After Bloomberg reported on Tuesday that Binance’s Paxos-issued BUSD stablecoin wasn’t always properly backed and at points had a discrepancy of over $1 billion, Binance responded with a blog post explaining the matter. According to Binance, the balance updates used to be done less frequently creating backing discrepancies.
BUSD Reportedly Wasn’t Always Properly Balanced
This Tuesday, Bloomberg reported that Binance confirmed to the outlet that its Paxos Trust-issued BUSD tokens weren’t always backed with adequate collateral. Citing data compiled by Jonathan Reither, the BUSD was often undercollateralized and the discrepancies at a point went up to $1 billion.
Later on the same day, Binance published its own statement on the report. According to the world’s largest cryptocurrency exchange, the Paxos-issued BUSD wasn’t always adequately collateralized, but only due to less frequent balance updates conducted in the past. Similarly, Binance pins mismatch in backing Binance-Peg BUSD with BUSD to timing issued caused by “operational reasons”.
“For operational reasons, on occasion in the past, there was a timing mismatch in backing Binance-Peg BUSD with BUSD, which is what has been identified in recent articles. From the data it is clear that the rebalancing did not always keep pace with the demand for Binance-Peg BUSD. Having identified this ourselves last year we now rebalance more frequently to ensure that Binance-Peg BUSD is transparently fully backed. This will be included in the Proof of Reserves system that we continue to develop.”

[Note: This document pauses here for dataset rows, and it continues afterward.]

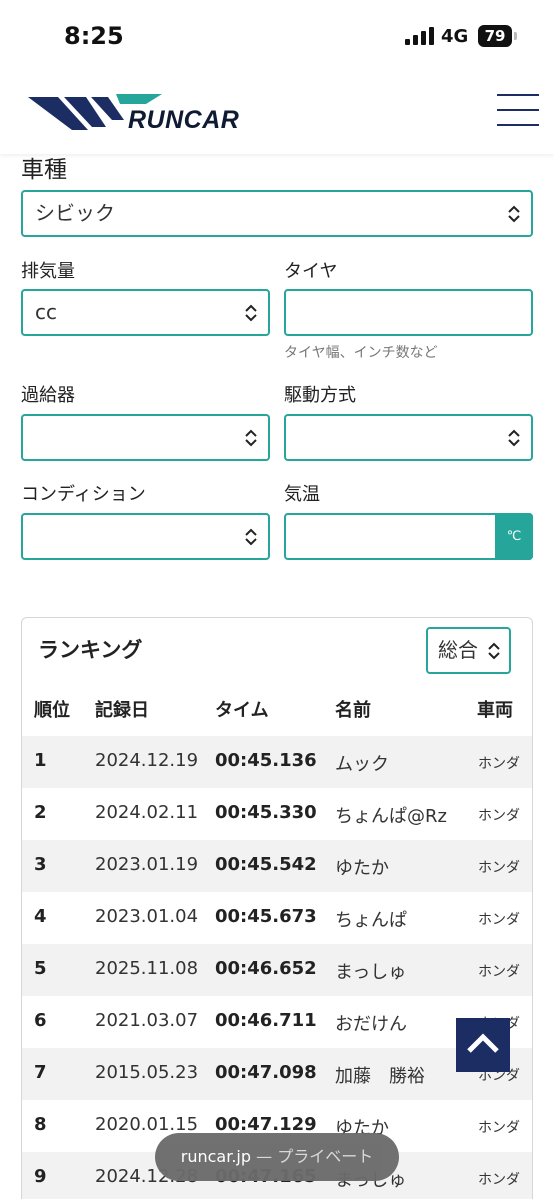 Image resolution: width=554 pixels, height=1199 pixels. Describe the element at coordinates (40, 812) in the screenshot. I see `row-rank: 2` at that location.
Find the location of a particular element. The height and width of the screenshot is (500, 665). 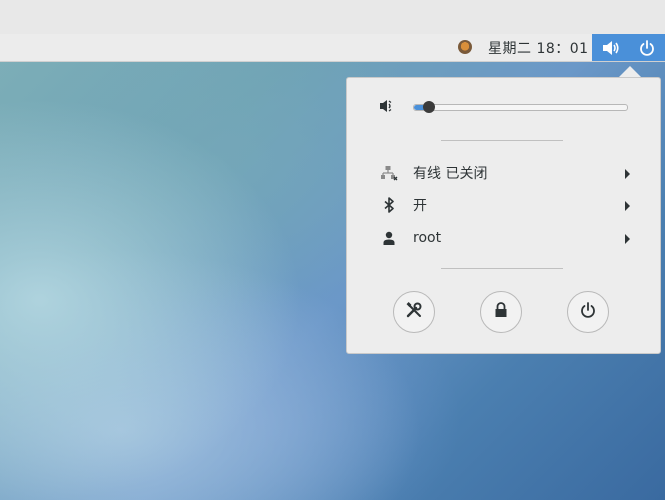

menu-item-bluetooth: 开 is located at coordinates (502, 205).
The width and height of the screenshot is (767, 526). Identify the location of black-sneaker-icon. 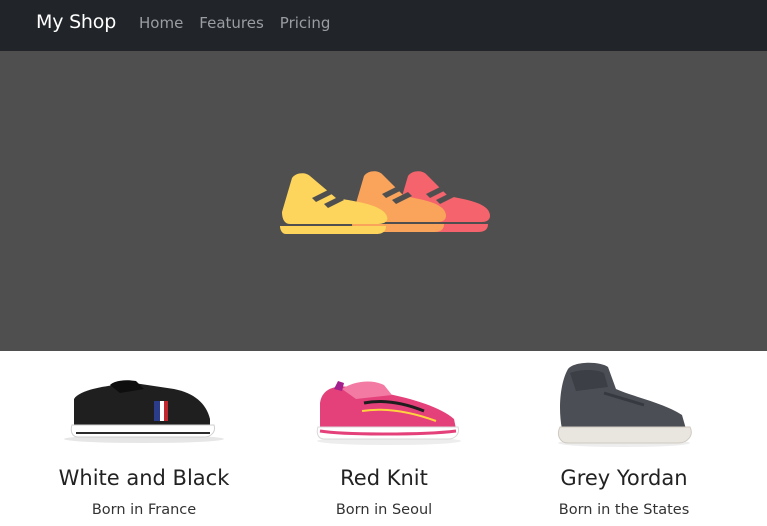
(144, 412).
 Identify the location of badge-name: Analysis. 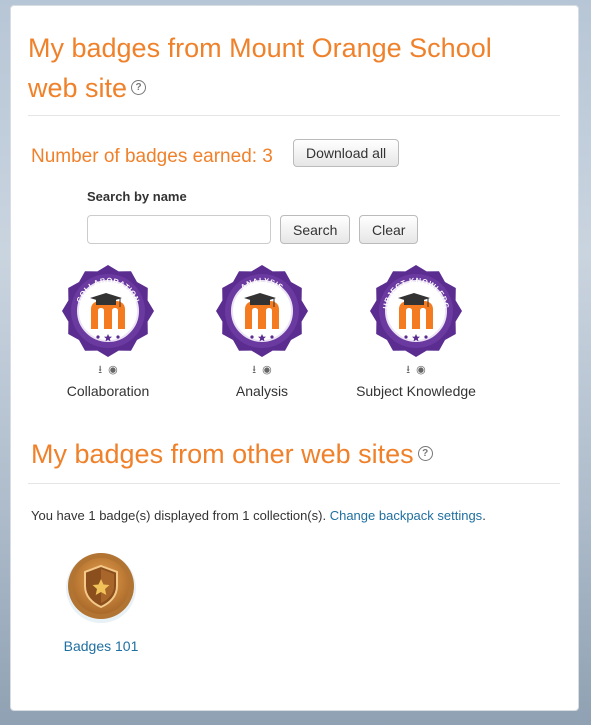
(262, 391).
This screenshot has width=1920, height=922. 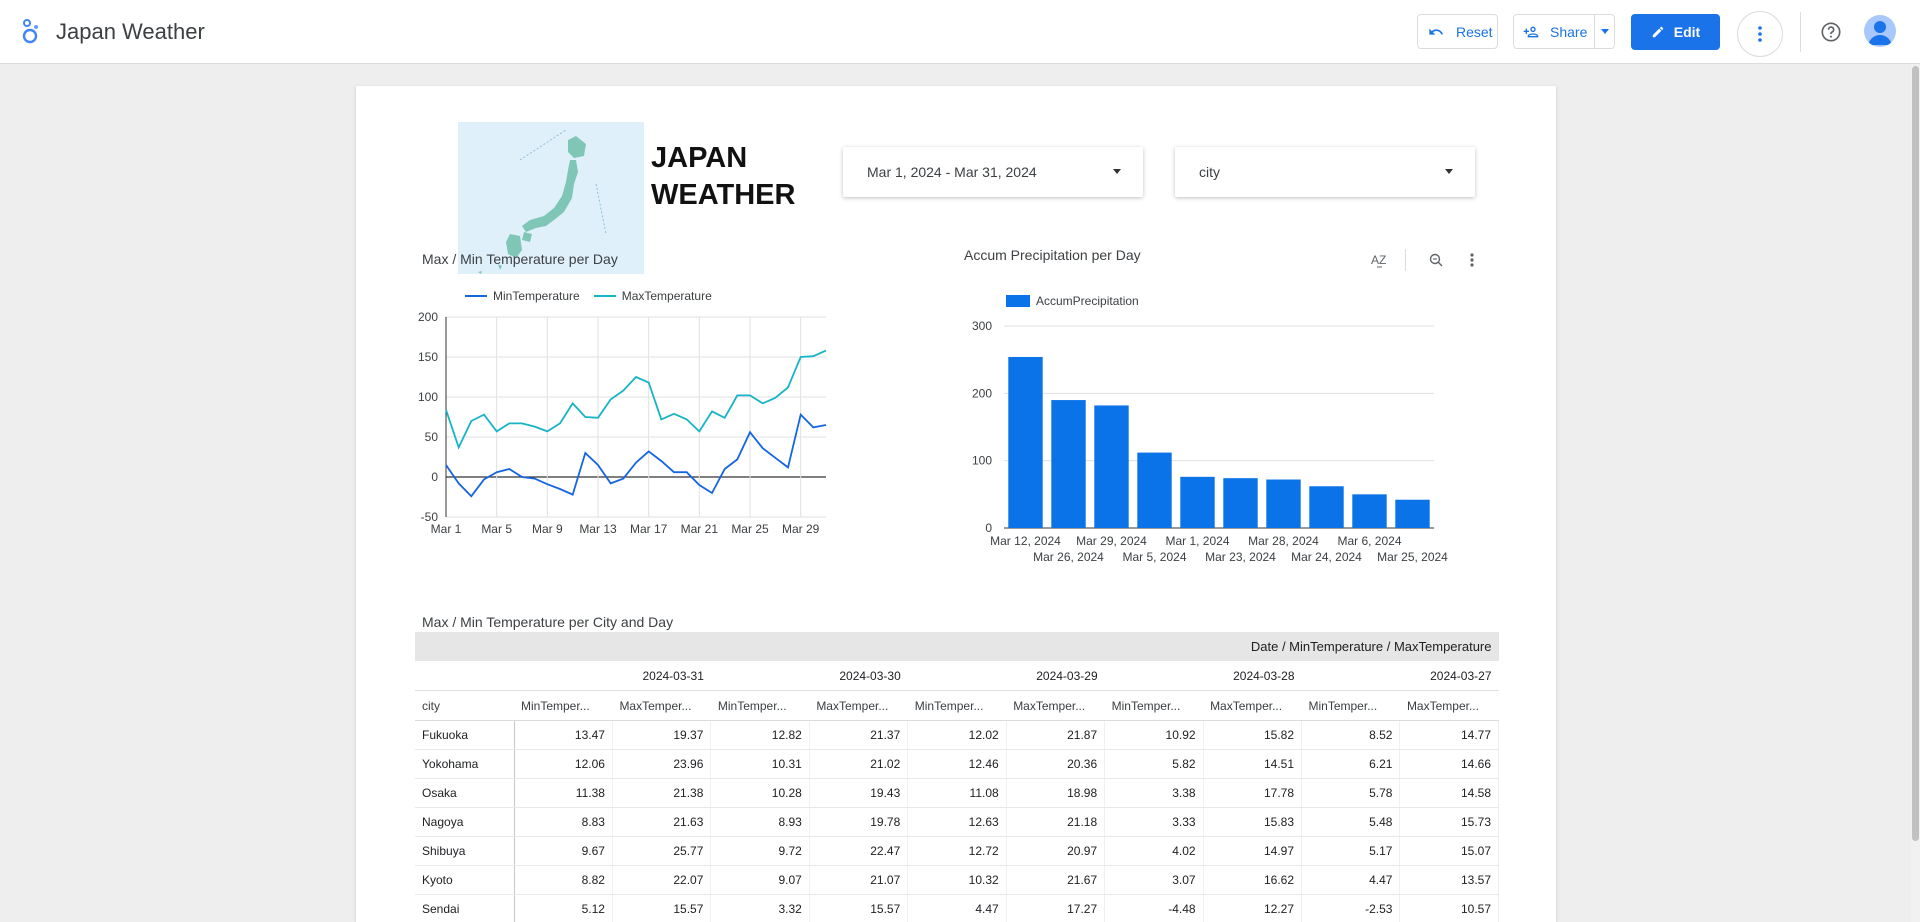 I want to click on zoom-icon, so click(x=1436, y=260).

Furthermore, Binance explains that the exchange itself identified the problem and implemented measures to resolve the issue—primarily by updating collateralization more frequently. For its part, the Blommber report identifies 2020 and 2021 as the mentioned “occasions in the past” when BUSD wasn’t properly backed.
FUD Surrounding Stablecoins
Generally, stablecoins are intended to be digital assets that maintain a stable value—with one token usually being worth one dollar. This peg is usually achieved either by backing the currency with traditional assets or using algorithms. Public confidence in stablecoins was greatly shaken in May 2022 when UST lost its peg causing the $60 billion LUNA collapse.
The crash of Terraform Labs’ currency caused increased regulatory and public wariness of stablecoins and led to a major investigation of the firm’s executives. The company’s CEO, Do Kwon, reportedly hiding in Serbia after Interpol issued a red notice for him at the request of the South Korean Government.
Perhaps the most noticeable effect of the LUNA collapse—on the regulatory side, at least—came in September 2022 when a House bill that would ban the issuing of algorithmic stablecoins in the US for a period of two years got proposed. Later in the year, however, some signs of regulatory thawing toward stablecoins became noticeable.
In late December, it was reported that Japan would lift the ban on the domestic distribution of foreign-issued stablecoins in 2023. Furthermore, Zhu Shu of Three Arrows Capital tweeted about his voluntary dismissal of a class action lawsuit pertaining to the LUNA collapse after it was revealed that Sam Bankman-Fried might have manipulated and destabilized Terraform’s tokens. SBF has been arrested and is facing multiple charges in the US for his management of the FTX Group.